End of January, we uploaded a first preprint of our article on Efficient parameter estimation for a methane hydrate model with active subspaces (see post here).
A revised version is now available at arXiv (arXiv:1801.09499).
The revision mostly contains minor changes; the main content stayed unchanged. However, we completely rewrote the conclusions section which is now not only a summary but also contains interpretations from a geomechanical point of view.
Many thanks to my co-authors assisting me in revising my first article!
Abstract. Methane gas hydrates have increasingly become a topic of interest because of their potential as a future energy resource. There are significant economical and environmental risks associated with extraction from hydrate reservoirs, so a variety of multiphysics models have been developed to analyze prospective risks and benefits. These models generally have a large number of empirical parameters which are not known a priori. Traditional optimization-based parameter estimation frameworks may be ill-posed or computationally prohibitive. Bayesian inference methods have increasingly been found effective for estimating parameters in complex geophysical systems.
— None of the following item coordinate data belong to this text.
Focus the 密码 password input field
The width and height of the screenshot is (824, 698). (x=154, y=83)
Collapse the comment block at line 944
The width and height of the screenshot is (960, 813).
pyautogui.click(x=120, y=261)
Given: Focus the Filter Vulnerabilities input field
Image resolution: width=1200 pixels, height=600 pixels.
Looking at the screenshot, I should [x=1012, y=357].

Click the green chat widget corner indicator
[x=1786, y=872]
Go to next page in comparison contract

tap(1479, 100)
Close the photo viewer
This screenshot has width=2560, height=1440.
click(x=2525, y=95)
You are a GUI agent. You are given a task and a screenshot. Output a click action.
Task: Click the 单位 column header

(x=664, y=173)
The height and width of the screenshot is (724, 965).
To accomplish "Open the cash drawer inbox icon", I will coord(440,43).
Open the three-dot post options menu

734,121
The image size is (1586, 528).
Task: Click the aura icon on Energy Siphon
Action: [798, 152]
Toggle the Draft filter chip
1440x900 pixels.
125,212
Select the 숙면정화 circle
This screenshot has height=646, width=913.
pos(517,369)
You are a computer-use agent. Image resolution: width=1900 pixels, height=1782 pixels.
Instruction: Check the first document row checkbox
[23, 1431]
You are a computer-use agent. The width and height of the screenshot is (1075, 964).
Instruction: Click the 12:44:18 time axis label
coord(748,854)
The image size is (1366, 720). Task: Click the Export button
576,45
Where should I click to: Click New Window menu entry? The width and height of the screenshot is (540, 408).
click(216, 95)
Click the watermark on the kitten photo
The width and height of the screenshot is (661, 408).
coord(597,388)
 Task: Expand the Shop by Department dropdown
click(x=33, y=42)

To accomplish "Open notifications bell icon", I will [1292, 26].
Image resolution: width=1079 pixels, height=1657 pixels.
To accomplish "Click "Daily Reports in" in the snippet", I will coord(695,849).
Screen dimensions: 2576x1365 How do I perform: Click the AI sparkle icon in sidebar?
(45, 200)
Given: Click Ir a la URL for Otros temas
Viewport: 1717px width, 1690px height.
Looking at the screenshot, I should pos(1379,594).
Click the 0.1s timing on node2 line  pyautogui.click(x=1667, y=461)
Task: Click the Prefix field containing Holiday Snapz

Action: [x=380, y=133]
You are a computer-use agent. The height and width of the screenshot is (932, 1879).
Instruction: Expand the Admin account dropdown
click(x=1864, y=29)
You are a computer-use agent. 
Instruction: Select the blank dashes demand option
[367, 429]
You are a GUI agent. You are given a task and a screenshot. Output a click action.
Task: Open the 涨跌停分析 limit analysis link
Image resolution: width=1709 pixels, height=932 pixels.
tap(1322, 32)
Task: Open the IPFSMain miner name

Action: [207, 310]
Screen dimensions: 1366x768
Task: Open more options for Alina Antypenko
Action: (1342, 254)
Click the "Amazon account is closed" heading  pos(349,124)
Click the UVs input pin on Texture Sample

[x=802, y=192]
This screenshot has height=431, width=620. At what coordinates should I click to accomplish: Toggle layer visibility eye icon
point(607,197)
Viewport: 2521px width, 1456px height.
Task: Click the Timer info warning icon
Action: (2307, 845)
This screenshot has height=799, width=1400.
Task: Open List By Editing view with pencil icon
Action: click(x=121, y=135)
These methods often are not viable in cases of computationally expensive models and high-dimensional parameter spaces. Recently, methods have been developed to effectively reduce the dimension of Bayesian inverse problems by identifying low-dimensional structures that are most informed by data. Active subspaces is one of the most generally applicable methods of performing this dimension reduction. In this paper, Bayesian inference of the parameters of a state-of-the-art mathematical model for methane hydrates based on experimental data from a triaxial compression test with gas hydrate-bearing sand is performed in an efficient way by utilizing active subspaces. Active subspaces are used to identify low-dimensional structure in the parameter space which is exploited by generating a cheap regression-based surrogate model and implementing a modified Markov chain Monte Carlo algorithm. Posterior densities having means that match the experimental data are approximated in a computationally efficient way.